Me sentant au bord de la panique, j’essayai de me libérer de son étreinte.
« S’il vous plaît, inspecteur…
— Appelez-moi Migdia », dit-elle en se cramponnant et se frottant encore davantage.
Elle avança la main vers le devant de mon pantalon et je fis un bond.

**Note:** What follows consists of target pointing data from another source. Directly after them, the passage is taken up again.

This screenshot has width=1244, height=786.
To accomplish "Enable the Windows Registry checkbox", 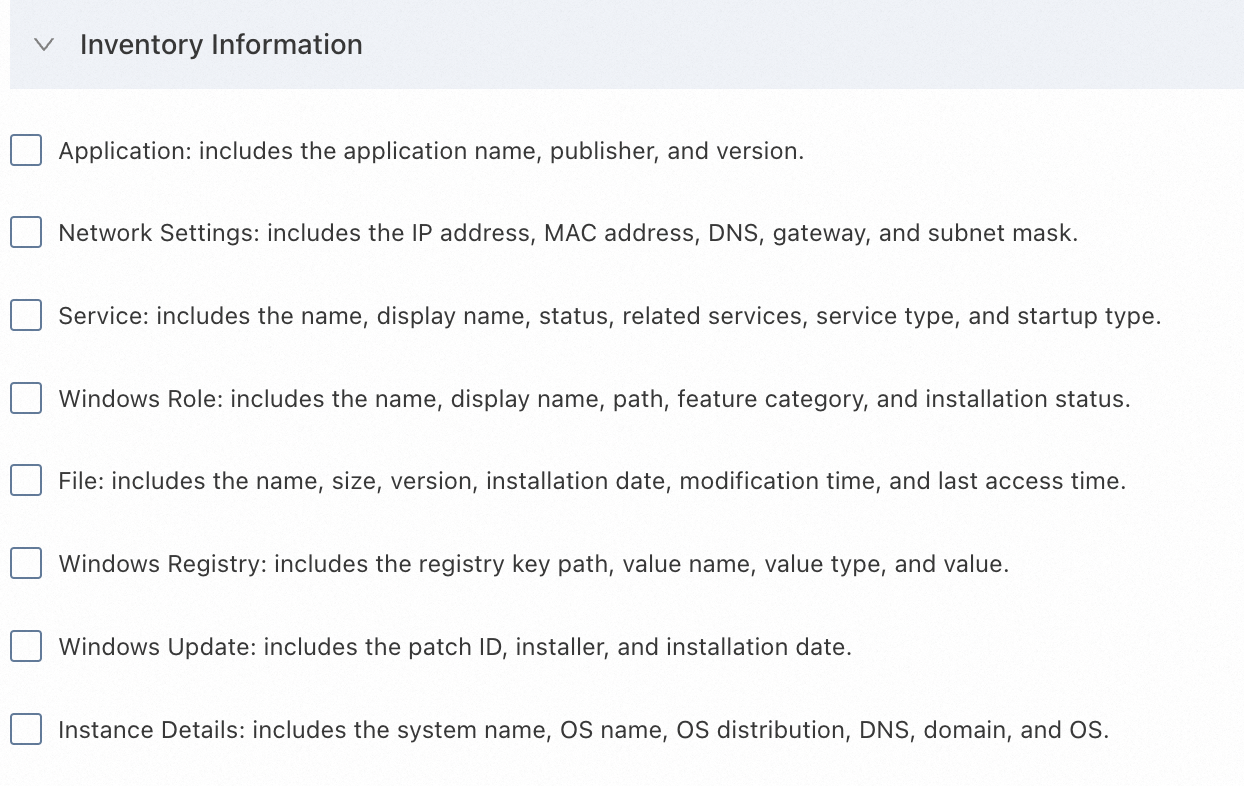I will [26, 564].

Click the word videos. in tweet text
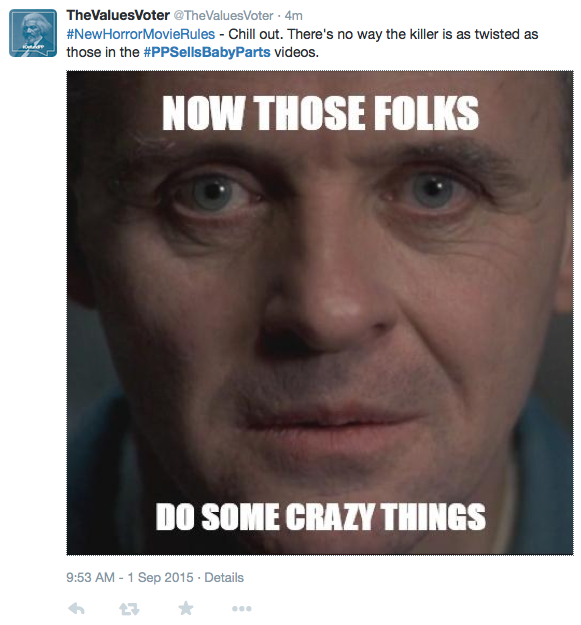[296, 52]
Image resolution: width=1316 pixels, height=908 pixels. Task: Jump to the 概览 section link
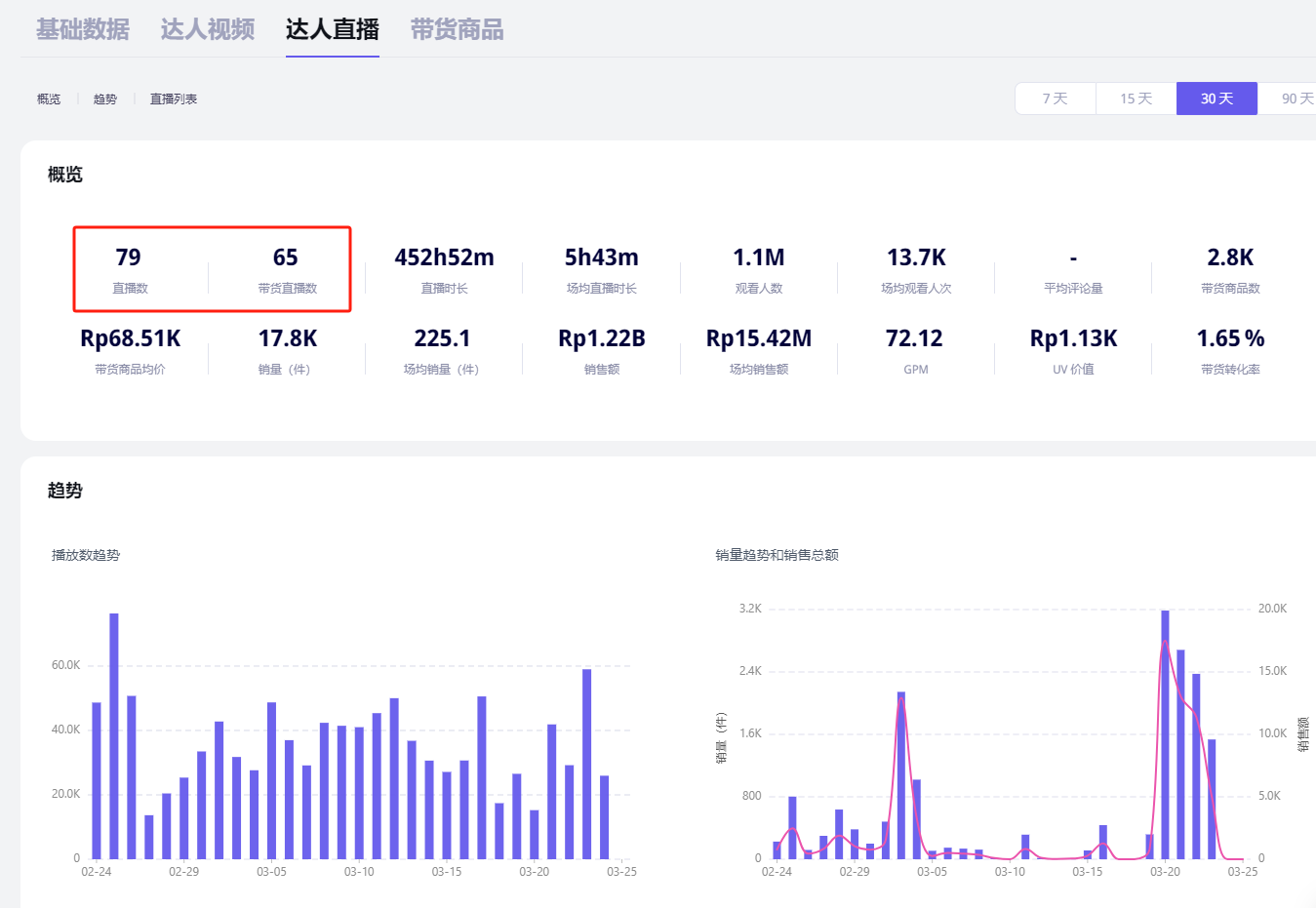49,99
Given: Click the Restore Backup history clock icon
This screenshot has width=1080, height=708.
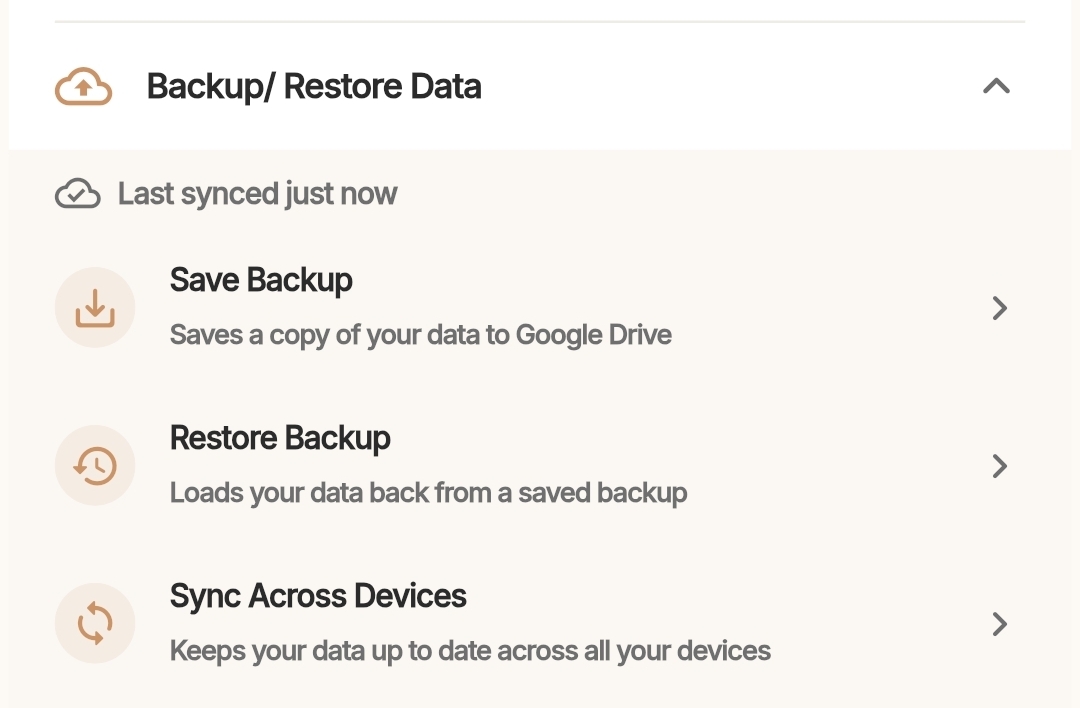Looking at the screenshot, I should (95, 466).
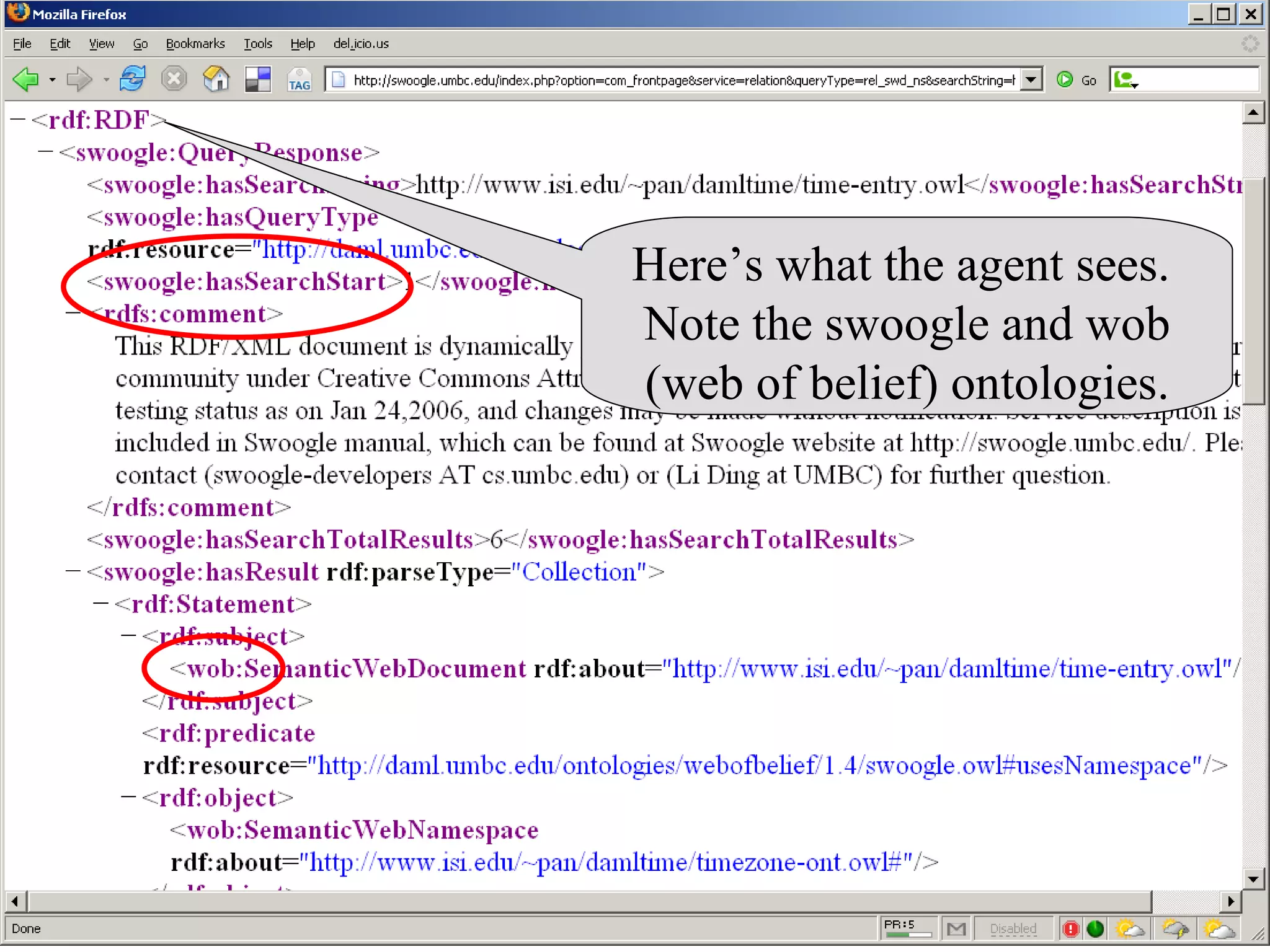Open the URL history dropdown arrow
Viewport: 1270px width, 952px height.
(1030, 80)
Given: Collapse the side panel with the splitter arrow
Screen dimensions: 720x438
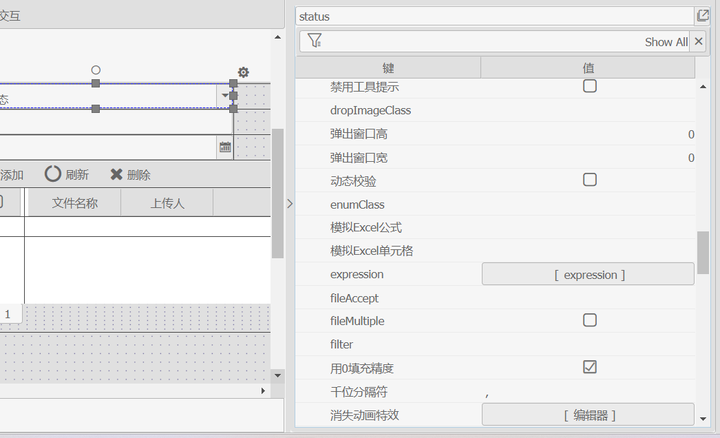Looking at the screenshot, I should [x=290, y=203].
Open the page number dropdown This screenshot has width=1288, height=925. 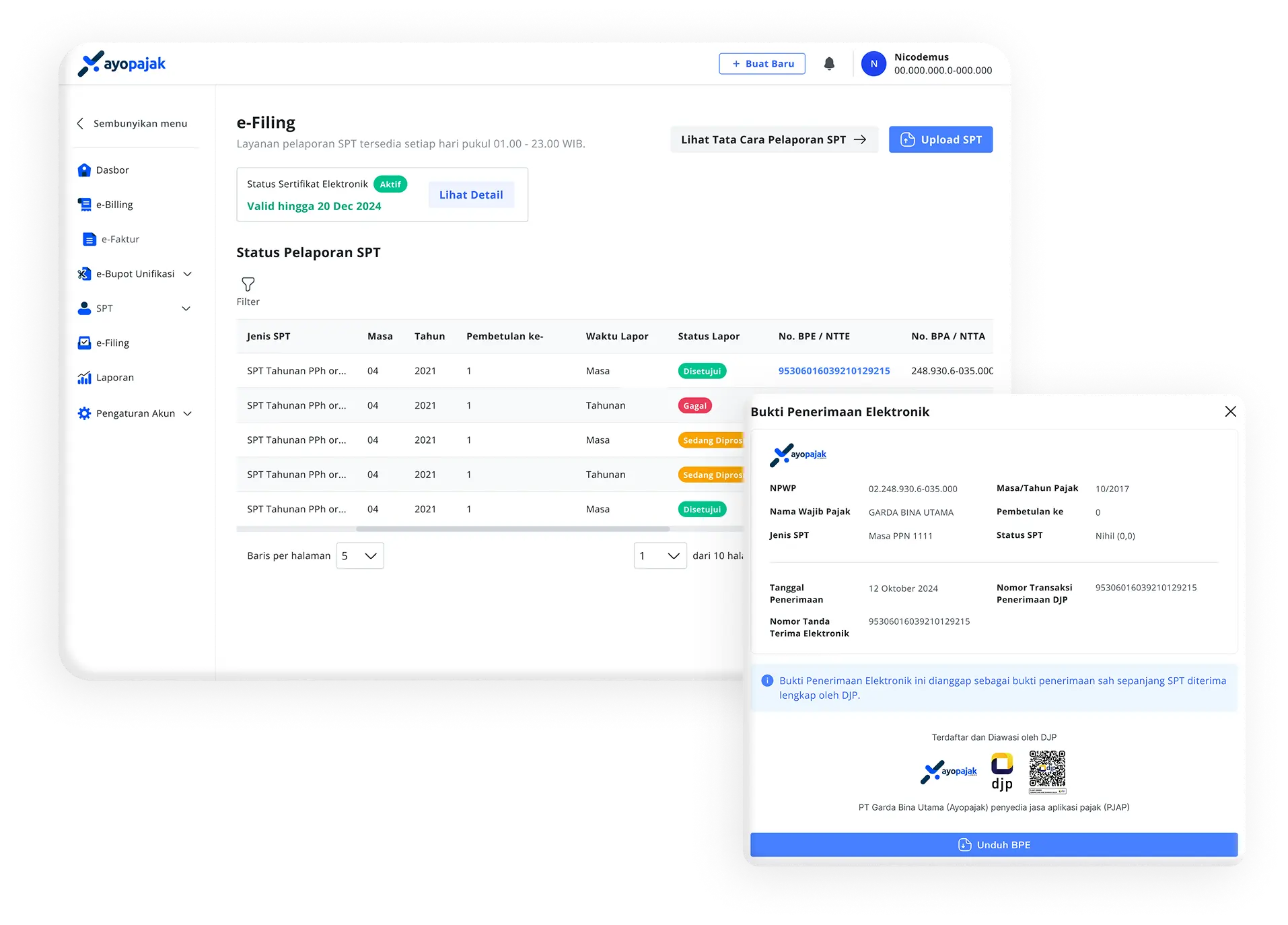pos(659,556)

Si l’effet positif de ma réaction fut d’éloigner l’inspecteur lascive, l’effet négatif fut qu’elle en perdit l’équilibre, heurta le bureau avec sa hanche puis trébucha sur sa chaise avant de s’étaler de tout son long par terre.
« Je, euh… Il faut vraiment que je retourne travailler, bredouillai-je. J’ai un truc important… »
Mais le plus important pour moi était de me sauver de là le plus vite possible ; je sortis donc du box, son regard rivé sur moi.
Ça n’avait pas l’air d’être un regard particulièrement amical.
Je me réveillai debout devant le lavabo avec l’eau qui coulait. J’eus un moment de panique totale, le sentiment d’être complètement désorienté ; mon cœur cognait à toute vitesse tandis que mes paupières encore collées essayaient de cligner pour ajuster ma vision. Le lieu clochait. Le lavabo n’était pas comme il devait être. Je n’étais même pas sûr de savoir qui j’étais. Dans mon rêve, je m’étais retrouvé debout devant mon lavabo avec l’eau qui coulait, mais c’était un autre lavabo. J’avais été occupé à me laver les mains, frottant fort avec le savon, cherchant à débarrasser ma peau de la plus infime particule de cet horrible sang rouge, et je rinçais avec une eau si chaude que ma peau en devenait toute rose, comme neuve, aseptisée. Et la chaleur de l’eau mordait davantage encore après la fraîcheur de la pièce que je venais de quitter : la salle de jeux, la pièce des meurtres, la pièce des incisions sèches et nettes.
Je fermai le robinet et restai là un moment, à vaciller contre le rebord froid de la vasque. Cela avait semblé si réel, si différent des rêves que je connaissais. Et je revoyais la pièce avec une telle clarté. Il me suffisait de fermer les yeux pour la voir.
Je me tiens au-dessus de la femme, je la regarde se tendre et se courber sous le ruban adhésif qui la retient, je vois l’effroi terrible grandir dans ses yeux ternes et se muer en impuissance, et je sens l’immense vague d’extase enfler en moi et jaillir dans mon bras jusque dans le couteau. Et alors que je soulève le couteau pour commencer…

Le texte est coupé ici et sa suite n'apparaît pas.